The Murphy Administration has made significant investments in Medicaid, the program that supports lower income individuals, frail older adults, and covers 30 to 40 percent of births and 50 percent of children in New Jersey. The program now covers about 1.8 million New Jerseyans and annually costs $19.4 billion in federal, state, and other funds. Most of those funds initially go to the five managed care organizations (MCOs) that run the program under a contract with the state. Spending more on health insurance programs does not necessarily translate into better access to care or more timely care for the people enrolled in Medicaid.
In fact, in New Jersey, even though overall spending on the Medicaid program has increased, the last time Medicaid comprehensively raised its rates for children’s oral health was 2007. Oral health is the gateway to overall health. It is the starting point for self-confident smiles, for good nutrition, school attendance, and success. Also, New Jersey’s Medicaid rates for pediatricians, family medicine practices, and non-academic hospital affiliated primary care are some of the lowest in the country, coming in at about 50 percent of Medicare fee for service rates. It is no wonder that many clinicians provide free care on a case-by-case basis, but do not want to participate in Medicaid because they don’t receive fair rates for seeing patients. The commercial rates in New Jersey for primary care are also low compared to other states — at about 98 percent of Medicare rates.
Several years ago, the Governor created a State Health Benefits Quality and Value Task Force to issue recommendations for improving the State Health Benefits Program. Unsurprisingly, the report powerfully made the case that “a strengthened and more robust primary care infrastructure is critical to improving overall value and quality of care …” The Task Force encouraged building up the primary care infrastructure throughout the state. It noted that although payments to primary care providers constitute less than 10% of total claims costs for the state plan, primary care practitioners have the potential to influence greater than 50% of total claims costs, including the cost of prescription drugs, diagnostic labs and imaging, as well as emergency department usage and hospitalizations associated with chronic medical conditions.
More recently, the Governor’s Office of Healthcare Affordability and Transparency issued a report on Healthcare Access and Quality. That report found that the percentage of people seeing a primary care provider in the last year was declining, and it found disparities across race and ethnicity for those who reported having a usual place for primary care. Other core quality measures that align with strong access to primary care were also found lacking, such as childhood vaccination rates.

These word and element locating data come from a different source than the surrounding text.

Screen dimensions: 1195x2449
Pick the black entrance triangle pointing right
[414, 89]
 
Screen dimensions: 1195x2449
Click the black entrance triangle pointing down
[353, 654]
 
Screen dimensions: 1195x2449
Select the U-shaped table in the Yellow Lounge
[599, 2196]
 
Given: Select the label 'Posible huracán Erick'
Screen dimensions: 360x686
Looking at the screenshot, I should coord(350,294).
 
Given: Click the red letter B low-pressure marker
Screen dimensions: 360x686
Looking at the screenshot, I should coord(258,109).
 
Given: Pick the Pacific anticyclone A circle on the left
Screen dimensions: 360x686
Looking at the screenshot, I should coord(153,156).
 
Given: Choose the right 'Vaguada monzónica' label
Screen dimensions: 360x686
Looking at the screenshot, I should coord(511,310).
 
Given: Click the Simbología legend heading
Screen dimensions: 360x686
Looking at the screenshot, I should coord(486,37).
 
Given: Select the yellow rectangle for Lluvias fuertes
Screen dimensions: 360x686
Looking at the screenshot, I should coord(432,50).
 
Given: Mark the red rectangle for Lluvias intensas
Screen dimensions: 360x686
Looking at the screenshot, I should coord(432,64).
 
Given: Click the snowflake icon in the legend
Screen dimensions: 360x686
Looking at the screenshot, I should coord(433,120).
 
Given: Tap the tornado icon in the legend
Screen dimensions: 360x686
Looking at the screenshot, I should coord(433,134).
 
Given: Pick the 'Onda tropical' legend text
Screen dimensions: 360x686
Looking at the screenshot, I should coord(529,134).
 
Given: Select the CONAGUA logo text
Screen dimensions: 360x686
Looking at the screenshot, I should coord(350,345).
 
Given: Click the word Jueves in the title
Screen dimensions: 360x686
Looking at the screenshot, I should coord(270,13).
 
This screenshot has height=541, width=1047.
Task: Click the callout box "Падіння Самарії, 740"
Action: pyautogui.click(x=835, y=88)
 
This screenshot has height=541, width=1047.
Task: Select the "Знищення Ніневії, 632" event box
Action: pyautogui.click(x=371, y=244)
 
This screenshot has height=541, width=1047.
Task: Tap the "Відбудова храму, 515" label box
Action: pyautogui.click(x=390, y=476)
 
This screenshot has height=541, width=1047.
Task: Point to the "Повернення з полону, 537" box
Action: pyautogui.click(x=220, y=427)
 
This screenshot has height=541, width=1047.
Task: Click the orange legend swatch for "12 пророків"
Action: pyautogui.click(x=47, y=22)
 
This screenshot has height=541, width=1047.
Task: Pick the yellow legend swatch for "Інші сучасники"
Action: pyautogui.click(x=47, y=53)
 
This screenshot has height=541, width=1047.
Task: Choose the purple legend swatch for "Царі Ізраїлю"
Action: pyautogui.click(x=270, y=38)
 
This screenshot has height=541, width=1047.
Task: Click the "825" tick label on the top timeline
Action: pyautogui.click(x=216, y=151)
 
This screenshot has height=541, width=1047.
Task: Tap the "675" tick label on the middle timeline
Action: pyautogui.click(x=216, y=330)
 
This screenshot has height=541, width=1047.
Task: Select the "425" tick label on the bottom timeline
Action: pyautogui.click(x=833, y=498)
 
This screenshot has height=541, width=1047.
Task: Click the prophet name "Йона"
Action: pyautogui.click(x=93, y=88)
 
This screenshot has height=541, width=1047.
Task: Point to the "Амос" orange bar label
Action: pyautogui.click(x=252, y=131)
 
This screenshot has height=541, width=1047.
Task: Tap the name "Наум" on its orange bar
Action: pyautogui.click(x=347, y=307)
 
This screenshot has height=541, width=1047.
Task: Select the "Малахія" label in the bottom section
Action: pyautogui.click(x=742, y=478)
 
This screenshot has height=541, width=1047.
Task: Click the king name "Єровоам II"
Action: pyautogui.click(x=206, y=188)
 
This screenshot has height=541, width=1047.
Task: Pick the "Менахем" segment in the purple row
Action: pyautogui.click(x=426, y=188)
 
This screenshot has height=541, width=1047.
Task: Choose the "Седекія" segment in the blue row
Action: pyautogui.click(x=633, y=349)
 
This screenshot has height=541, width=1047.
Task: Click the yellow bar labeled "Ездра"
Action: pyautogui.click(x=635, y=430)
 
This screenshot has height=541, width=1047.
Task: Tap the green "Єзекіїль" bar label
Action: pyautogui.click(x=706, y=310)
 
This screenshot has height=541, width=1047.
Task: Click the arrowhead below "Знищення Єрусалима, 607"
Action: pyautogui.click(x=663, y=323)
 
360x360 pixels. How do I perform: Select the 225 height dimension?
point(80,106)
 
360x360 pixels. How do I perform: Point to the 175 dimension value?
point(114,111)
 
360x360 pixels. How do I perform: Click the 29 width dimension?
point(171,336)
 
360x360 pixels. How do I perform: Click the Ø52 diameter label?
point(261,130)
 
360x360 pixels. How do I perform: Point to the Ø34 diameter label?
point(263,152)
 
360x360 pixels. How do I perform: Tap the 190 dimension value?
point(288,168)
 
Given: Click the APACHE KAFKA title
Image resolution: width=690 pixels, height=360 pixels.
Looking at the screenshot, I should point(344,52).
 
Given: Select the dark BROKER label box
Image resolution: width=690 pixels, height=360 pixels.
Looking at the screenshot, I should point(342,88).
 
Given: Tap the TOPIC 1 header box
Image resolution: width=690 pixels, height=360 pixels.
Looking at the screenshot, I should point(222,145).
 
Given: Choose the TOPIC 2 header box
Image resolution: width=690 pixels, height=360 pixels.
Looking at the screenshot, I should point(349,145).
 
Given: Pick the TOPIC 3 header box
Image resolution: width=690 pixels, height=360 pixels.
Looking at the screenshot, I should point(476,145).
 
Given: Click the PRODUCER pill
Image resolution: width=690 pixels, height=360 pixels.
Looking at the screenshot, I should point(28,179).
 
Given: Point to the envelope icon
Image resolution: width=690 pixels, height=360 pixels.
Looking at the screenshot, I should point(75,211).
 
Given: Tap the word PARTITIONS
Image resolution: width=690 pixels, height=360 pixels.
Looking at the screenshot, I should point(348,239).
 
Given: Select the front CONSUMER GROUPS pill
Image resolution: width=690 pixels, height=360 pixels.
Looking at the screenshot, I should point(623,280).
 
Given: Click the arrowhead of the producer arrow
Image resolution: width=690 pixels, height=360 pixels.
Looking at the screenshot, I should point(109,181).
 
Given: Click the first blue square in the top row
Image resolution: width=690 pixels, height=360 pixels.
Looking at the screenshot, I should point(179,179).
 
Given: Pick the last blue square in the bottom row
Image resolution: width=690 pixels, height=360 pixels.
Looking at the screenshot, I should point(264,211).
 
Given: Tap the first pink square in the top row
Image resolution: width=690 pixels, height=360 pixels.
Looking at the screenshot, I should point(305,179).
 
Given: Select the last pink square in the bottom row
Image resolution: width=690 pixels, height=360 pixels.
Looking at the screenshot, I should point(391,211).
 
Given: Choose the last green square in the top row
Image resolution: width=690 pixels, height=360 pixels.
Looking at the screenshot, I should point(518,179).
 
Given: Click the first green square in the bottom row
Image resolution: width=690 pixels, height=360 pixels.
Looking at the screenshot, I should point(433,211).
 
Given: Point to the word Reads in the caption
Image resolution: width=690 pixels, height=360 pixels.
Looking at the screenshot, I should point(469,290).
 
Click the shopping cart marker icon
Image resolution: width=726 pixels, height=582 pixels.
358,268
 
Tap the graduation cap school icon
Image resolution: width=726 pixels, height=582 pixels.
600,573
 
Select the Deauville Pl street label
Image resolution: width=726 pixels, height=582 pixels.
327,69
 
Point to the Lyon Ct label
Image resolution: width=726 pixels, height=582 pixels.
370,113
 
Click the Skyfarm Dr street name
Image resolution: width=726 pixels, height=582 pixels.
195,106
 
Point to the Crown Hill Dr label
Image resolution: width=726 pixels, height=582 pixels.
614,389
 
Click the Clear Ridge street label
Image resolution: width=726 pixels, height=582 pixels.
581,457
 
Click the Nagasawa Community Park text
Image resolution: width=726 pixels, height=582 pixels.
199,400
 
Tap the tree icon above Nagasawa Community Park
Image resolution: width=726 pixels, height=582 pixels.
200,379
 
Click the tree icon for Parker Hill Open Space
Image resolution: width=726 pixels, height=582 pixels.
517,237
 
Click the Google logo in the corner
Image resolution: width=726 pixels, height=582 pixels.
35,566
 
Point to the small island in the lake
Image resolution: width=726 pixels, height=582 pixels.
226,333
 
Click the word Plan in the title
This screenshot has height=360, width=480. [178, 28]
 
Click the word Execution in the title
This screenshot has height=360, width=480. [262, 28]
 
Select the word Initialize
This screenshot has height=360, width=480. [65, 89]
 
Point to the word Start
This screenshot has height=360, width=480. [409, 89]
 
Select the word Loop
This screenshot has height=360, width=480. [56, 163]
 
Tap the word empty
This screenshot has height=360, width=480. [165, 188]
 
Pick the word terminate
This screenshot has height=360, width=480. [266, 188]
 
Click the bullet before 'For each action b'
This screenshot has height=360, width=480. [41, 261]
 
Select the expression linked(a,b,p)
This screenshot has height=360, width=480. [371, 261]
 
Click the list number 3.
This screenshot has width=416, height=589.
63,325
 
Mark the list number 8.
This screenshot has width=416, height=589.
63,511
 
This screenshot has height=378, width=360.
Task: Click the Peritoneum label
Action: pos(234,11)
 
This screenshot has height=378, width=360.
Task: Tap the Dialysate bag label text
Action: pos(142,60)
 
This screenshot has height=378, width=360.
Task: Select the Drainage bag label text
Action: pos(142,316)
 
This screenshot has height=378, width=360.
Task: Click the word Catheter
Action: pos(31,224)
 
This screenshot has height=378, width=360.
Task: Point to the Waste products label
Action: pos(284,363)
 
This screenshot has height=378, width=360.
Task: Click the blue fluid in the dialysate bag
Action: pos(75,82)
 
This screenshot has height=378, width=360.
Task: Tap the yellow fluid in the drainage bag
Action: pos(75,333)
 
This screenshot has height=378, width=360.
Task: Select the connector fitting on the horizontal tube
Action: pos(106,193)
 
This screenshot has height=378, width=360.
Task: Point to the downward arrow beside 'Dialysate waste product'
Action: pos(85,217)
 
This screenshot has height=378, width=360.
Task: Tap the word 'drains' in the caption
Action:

At the Quality Institute, at the State Legislature’s request, we convened a group of insurers, primary care physicians, mental health providers, and patient advocates to produce recommendations for advancing primary care. The 2024 report, Primary Care in New Jersey: Findings and Recommendations to Support Advanced Primary Care set forth the evidence for a strong primary care foundation that focuses on wellness, results in better overall outcomes, improves health equity, and over time lowers overall spending.
Compared to other high-income nations, U.S. adults are the least likely to have a longstanding relationship with a primary care practitioner. We know that the shortcomings of our primary care system disproportionately impact racial and ethnic minorities and people in rural communities, worsening health care disparities.
Now is the time to create change. In its last budget, the Murphy administration can leave a legacy of health care quality and equity by right-sizing Medicaid spending on primary and preventive care. New Jersey must stop paying some of the lowest rates in the country for primary care, pediatrics, and oral health. Low payment rates discourage clinicians from accepting Medicaid and from choosing to pursue a career in pediatrics or primary care. Today, those low rates are already baked into the Medicaid system’s assumptions for calculating its payments to the MCOs. We must break that mold — today — and create a new recipe for the kind of care that will keep us healthier.